After two years of studies at Louisiana State University, he entered St. Charles Seminary in Philadelphia, where he earned his degree in philosophy. Further studies led him to the University of Navarra in Spain and then to Mount St. Mary’s Seminary in Emmitsburg, Md.
Deacon Rettig has been serving at St. Francis Xavier Parish in Gettysburg this summer, and will continue there as a deacon.
“Three things I’m very much looking forward to are, Exposition with Adoration before the Blessed Sacrament, baptisms and preaching,” he said. “With baptisms, you get to see somebody born into the faith. That’s the beginning of their Eternal Life. With Adoration, you’re before Jesus Christ, and that speaks for itself. With preaching, I’ve given some reflections and I’ve found it so much fun.”
Deacon Rettig said he is approaching diaconal ministry with commitment.
“I feel very comfortable approaching this commitment because it’s a vocation. There are some fears here and there – Am I going to be good at this? Will I not be good at this? – but those come and go and they’re solved by the grace of God,” he said.
“When people ask me how I’m doing, I say I’m living the dream. My family members say, ‘You’re a lot happier. You sound way more chipper than you did in college.’ Well, I’m going the way I’m supposed to go. I feel like I’ve been called by God to do it, and I think it’s the only way to satiate those feelings and find true happiness. I’m approaching commitment with a lot of joy,” he said.
Deacon Norbert Suresh, MSSCC, is a native of India. He has been studying at Mount St. Mary’s Seminary in Emmitsburg, Md., for the past two years and resides at his congregation’s House of Studies in Fairfield.
“My faith journey started from my mother. She is a very devoted woman. I recall going with her to Mass. I used to help the priest celebrate the Mass, being an altar server. Being able to be so close to the Altar of God and seeing how the priest was so close, I was so much inspired,” he said.
“In high school, I expressed the idea to my parents about becoming a priest, and they were very happy about that. After tenth grade, I told our former parish priest. He also was very happy with that. He showed me the Missionary priest who was working in our parish at the time for six months. I said, ‘Yes, Father. I can be a religious priest.’”

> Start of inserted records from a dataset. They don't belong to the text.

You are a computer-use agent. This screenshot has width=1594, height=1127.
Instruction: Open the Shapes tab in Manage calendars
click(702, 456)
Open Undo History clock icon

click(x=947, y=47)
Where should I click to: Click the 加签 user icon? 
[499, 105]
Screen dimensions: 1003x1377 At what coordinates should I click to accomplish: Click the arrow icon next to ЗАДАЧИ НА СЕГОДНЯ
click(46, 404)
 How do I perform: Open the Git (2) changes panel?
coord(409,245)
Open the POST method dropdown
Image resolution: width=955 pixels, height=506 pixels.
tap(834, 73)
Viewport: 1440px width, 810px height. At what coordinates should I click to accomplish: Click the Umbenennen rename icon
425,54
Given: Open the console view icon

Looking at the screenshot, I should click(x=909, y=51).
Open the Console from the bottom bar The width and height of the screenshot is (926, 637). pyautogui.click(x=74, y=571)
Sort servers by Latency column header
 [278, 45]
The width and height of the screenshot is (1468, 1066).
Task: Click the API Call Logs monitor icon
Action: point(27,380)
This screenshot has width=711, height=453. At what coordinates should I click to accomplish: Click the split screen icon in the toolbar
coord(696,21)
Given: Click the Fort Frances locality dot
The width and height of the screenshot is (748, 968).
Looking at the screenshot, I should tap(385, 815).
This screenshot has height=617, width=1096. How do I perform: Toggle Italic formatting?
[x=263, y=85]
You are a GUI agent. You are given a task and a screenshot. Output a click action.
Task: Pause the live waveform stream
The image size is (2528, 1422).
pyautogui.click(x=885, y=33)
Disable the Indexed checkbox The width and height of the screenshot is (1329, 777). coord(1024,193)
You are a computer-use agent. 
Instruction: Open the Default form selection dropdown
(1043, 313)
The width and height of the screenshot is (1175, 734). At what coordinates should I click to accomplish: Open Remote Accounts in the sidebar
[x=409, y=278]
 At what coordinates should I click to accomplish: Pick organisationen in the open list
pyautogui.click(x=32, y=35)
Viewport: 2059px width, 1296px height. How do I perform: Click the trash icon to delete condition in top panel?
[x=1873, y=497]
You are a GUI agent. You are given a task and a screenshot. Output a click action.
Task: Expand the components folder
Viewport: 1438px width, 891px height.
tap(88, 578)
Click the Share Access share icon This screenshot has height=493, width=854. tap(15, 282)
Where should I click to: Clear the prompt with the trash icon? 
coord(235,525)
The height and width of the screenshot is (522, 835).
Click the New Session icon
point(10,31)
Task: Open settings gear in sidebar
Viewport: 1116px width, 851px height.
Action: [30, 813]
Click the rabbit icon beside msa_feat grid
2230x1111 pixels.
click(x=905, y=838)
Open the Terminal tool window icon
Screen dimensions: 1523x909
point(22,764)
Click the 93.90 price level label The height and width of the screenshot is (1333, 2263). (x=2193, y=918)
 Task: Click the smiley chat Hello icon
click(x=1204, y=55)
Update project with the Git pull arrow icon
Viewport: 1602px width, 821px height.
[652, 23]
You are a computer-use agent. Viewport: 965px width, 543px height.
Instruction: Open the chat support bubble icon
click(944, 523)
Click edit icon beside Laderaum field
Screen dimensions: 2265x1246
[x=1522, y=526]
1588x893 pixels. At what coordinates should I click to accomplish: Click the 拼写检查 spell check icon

Deacon Suresh joined the Missionaries of the Sacred Hearts of Jesus and Mary in 2008, and completed his high school education with the order. He spent a year learning English before studies in philosophy and a novitiate year in 2015.
While he was studying theology, he was invited by the order to study at Mount St. Mary’s.
“It was very difficult for me to come here, because my mother gets sick now and then. I thought, ‘If I’m in India, I can see my parents all the time.’ I have one brother and two sisters. I said, ‘I have only one brother. If I miss the chance to see his marriage, I will never see it,’” Deacon Suresh said. “So at the beginning, I said I am not interested in coming to America. But if God-willing they asked me again, my brother gets married and my mom gets well, then it is God’s plan that I come to America. So here I am.”
The Missionaries of the Sacred Hearts of Jesus and Mary were founded in 1836 by St. Gaetano Errico, a native of Naples, Italy.
“The basic mission, the charism of our congregation is spreading the love of the Sacred Hearts of Jesus and Mary,” Deacon Suresh said. “The work of the apostolate is administrating any of the sacraments in the parish, teaching in the school. In any of the work we do, we should show the devotion of the Sacred Hearts to others.”
Deacon Suresh professed his vows with the order on May 5, 2019. During his time in Fairfield, he has been assisting at Masses at Immaculate Conception of the Blessed Virgin Mary Church in Fairfield as acolyte and Extraordinary Minister of Holy Communion. He said he is looking forward to serving the people of the parish, who have welcomed him like family.
“This many years, I have experienced God’s mercy and love throughout my life, so I am eagerly looking forward to show that same love to the people through my service and ministry,” he said.